Curiosamente, una de las ideas que acaban arraigando en la sociedad, entre las personas y familias que no tienen ningún miembro que sufra una enfermedad rara (todavía menos una ultrarara), es que estas enfermedades son problema de unas pocas familias. Muchos piensan que eso de las mutaciones es un fenómeno extraño. Nada más lejos de la realidad. Si juntamos las cerca de 10.000 enfermedades hereditarias conocidas, de un 6% a un 8% de la población estamos afectados de una enfermedad rara u otra. De hecho, todos somos portadores de un gran número de mutaciones, pero normalmente no nos enteramos porque somos portadores de mutaciones recesivas, es decir, tenemos una copia del gen correcta y otra mutada, de forma que la copia correcta proporciona la cantidad de proteína suficiente para hacer su función. Como no secuenciamos nuestro DNA, somos totalmente ignorantes, hasta que desafortunadamente, podemos tener descendencia con otra persona portadora de mutación en el mismo gen y podemos tener un hijo afectado de una enfermedad recesiva, como la fibrosis quística. Si supiéramos de entrada todas las mutaciones de las cuales somos portadores, seguramente se nos pondrían los pelos de punta. Solo para haceros un apunte, si solo nos fijamos en una enfermedad, como la ceguera hereditaria, aproximadamente un 45% de las personas de origen europeo es portadoras de como mínimo una copia mutada, en recesividad, en un gen causativo.

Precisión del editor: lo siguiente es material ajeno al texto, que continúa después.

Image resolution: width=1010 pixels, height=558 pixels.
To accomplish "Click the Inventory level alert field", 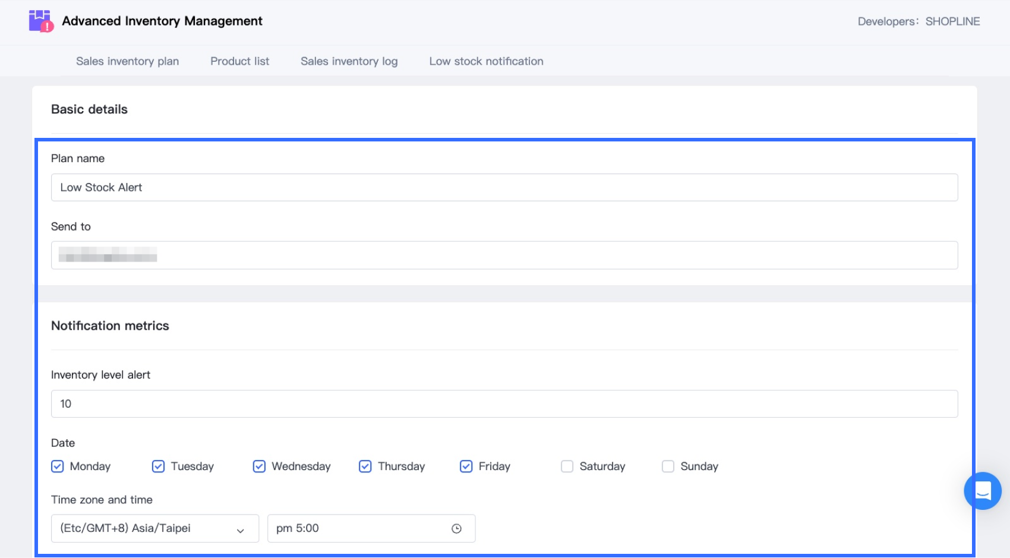I will tap(504, 404).
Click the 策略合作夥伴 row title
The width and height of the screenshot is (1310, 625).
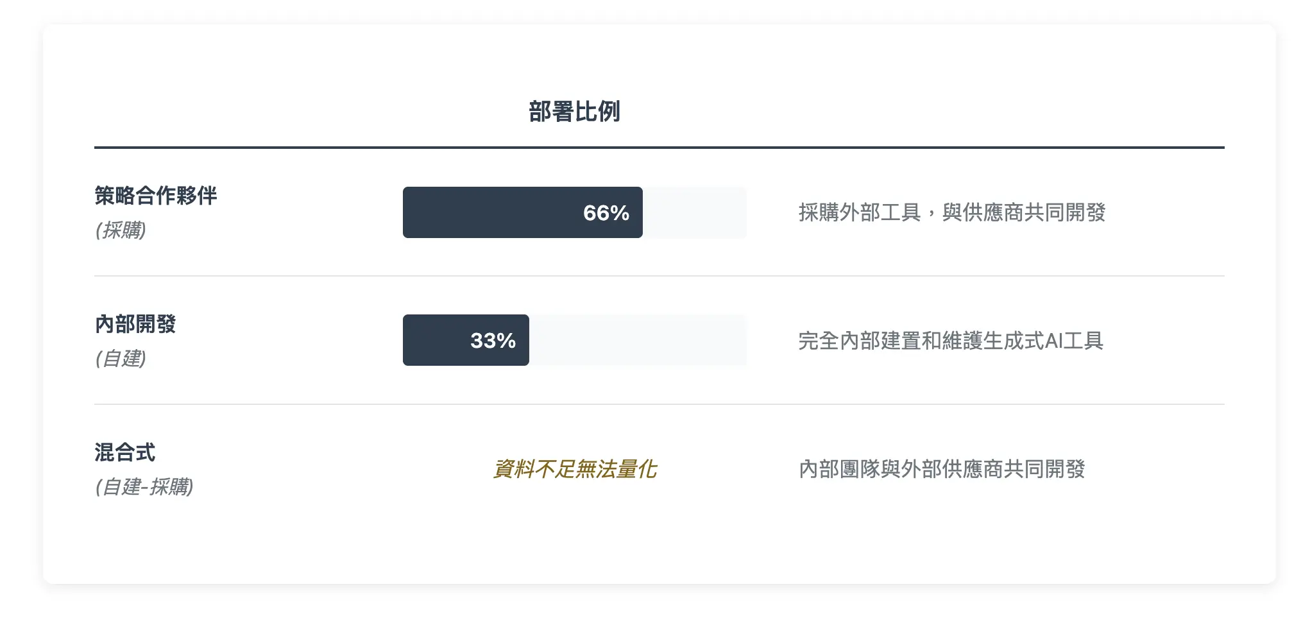(156, 195)
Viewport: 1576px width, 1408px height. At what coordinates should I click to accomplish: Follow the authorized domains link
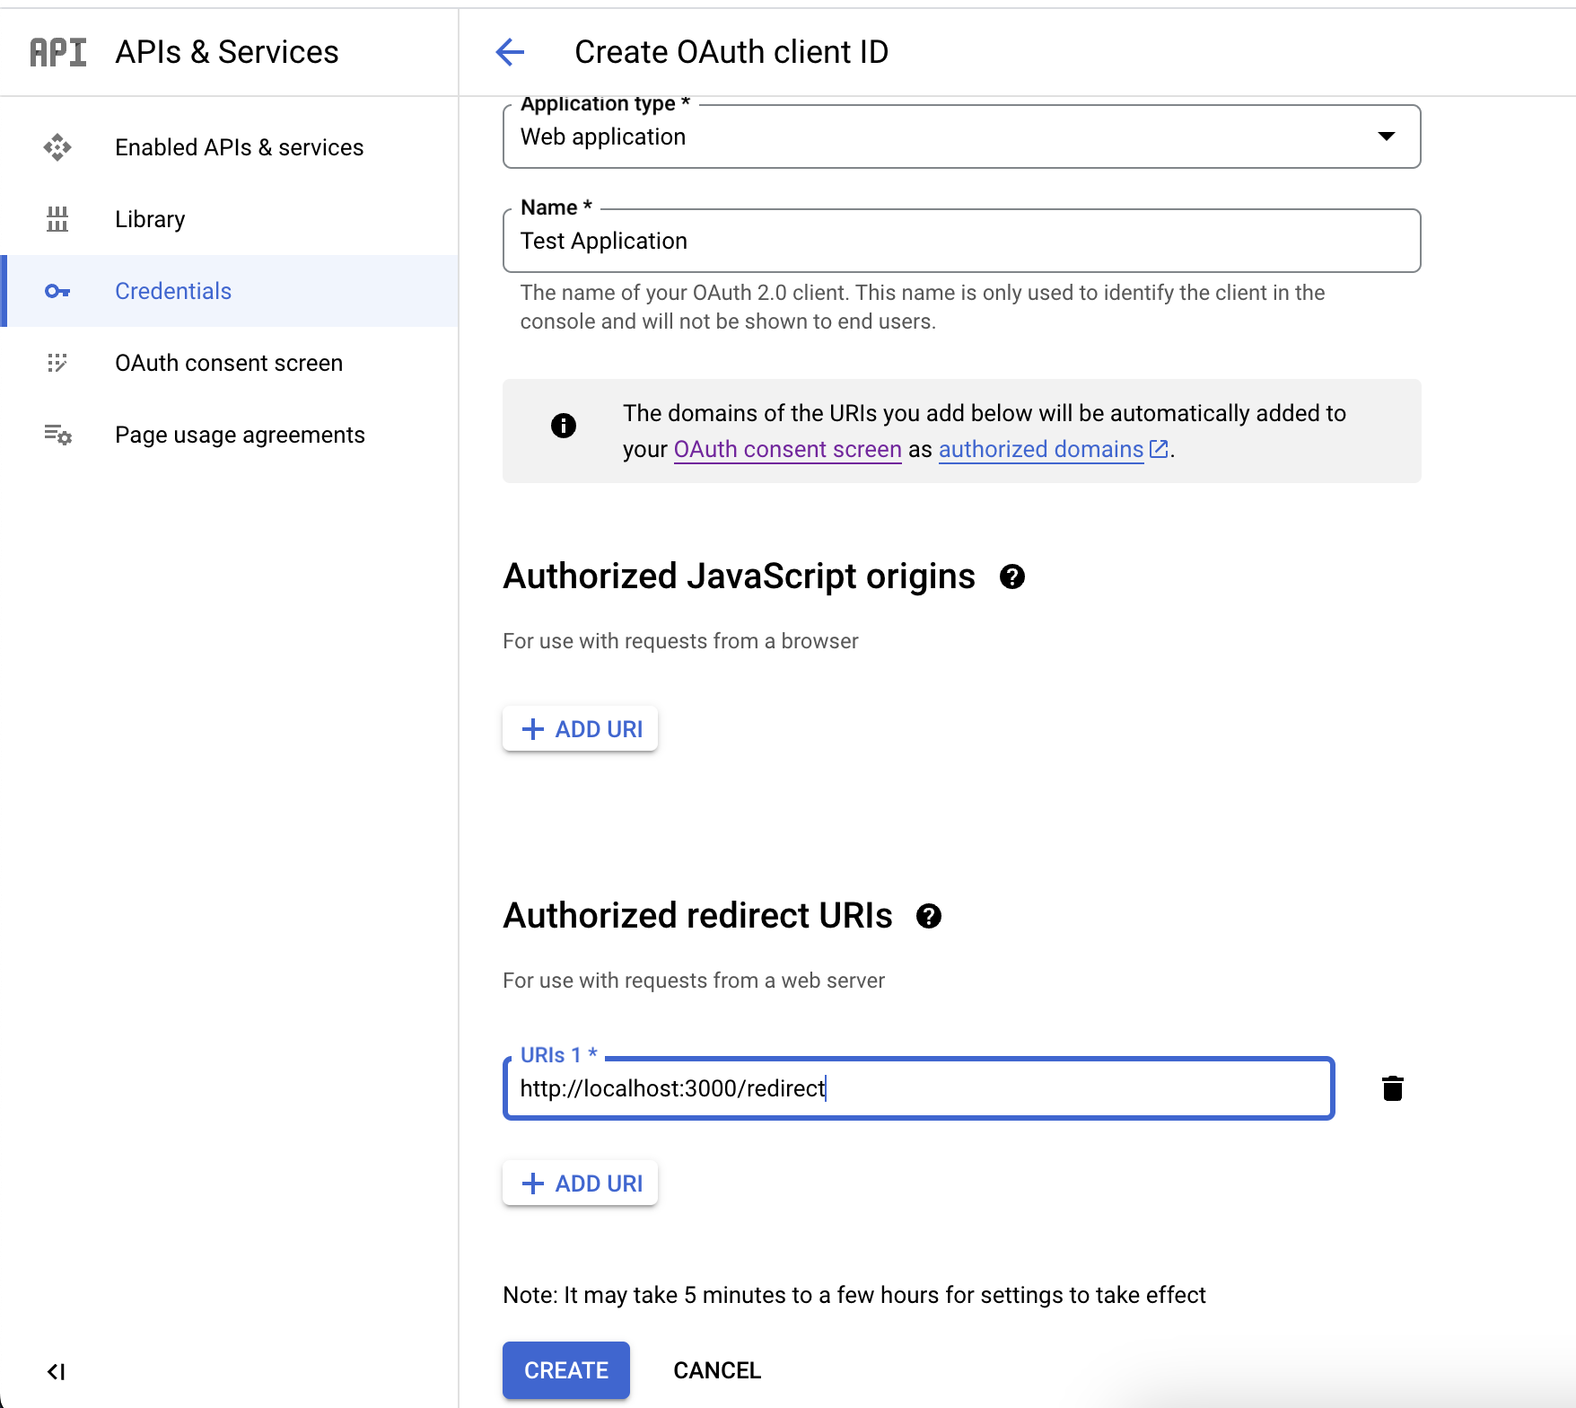pos(1041,449)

Una de las conclusiones que pusieron de manifiesto en la Tesis de ayer, y de forma quizás sorprendente, la causa genética de las enfermedades ultrararas —estas que os acabo de comentar al inicio, con una afectación del niño tan grave— suele radicar en mutaciones de novo. ¿Qué quiere decir de novo? Quiere decir que cuando secuenciamos todos los genes de la madre, el padre y el niño (lo que denominamos secuenciación del trío pare-madre-descendiente), resulta que la mutación es exclusiva del paciente, y que ni el padre ni la madre son portadores de ninguna mutación en aquel gen causativo. ¿Y cuándo se han producido estas mutaciones? Pues en la generación del óvulo o del espermatozoide, o en los primeros estadios del embrión. Y esta mutación única —como ha sucedido en un gen relevante del desarrollo– es suficiente para causar una enfermedad grave que, muchas veces, acabará causando la muerte prematura del paciente, sea en la infancia o en la adolescencia. Aquí no sirven las leyes de Mendel para hacer cálculos de probabilidades, tampoco habría servido que los padres hubieran hecho secuenciado su genoma antes de tener hijos para saber si eran portadores o no. Sencillamente, no se puede evitar. Ha actuado el azar, incontrolable e imprevisible, y se ha incorporado una mutación nueva, sin ningún precedente a la familia, en un gen que codifica para una proteína muy importante, tan importante que aunque quede una copia correcta del gen y solo una de las copias esté mutada, no se fabrica la cantidad suficiente de proteína para asegurar la función celular y se produce la enfermedad.

Así que ya veis, De hecho, heredan en muchos genes y regiones del DNA que no siempre detectamos. Todos somos mutantes.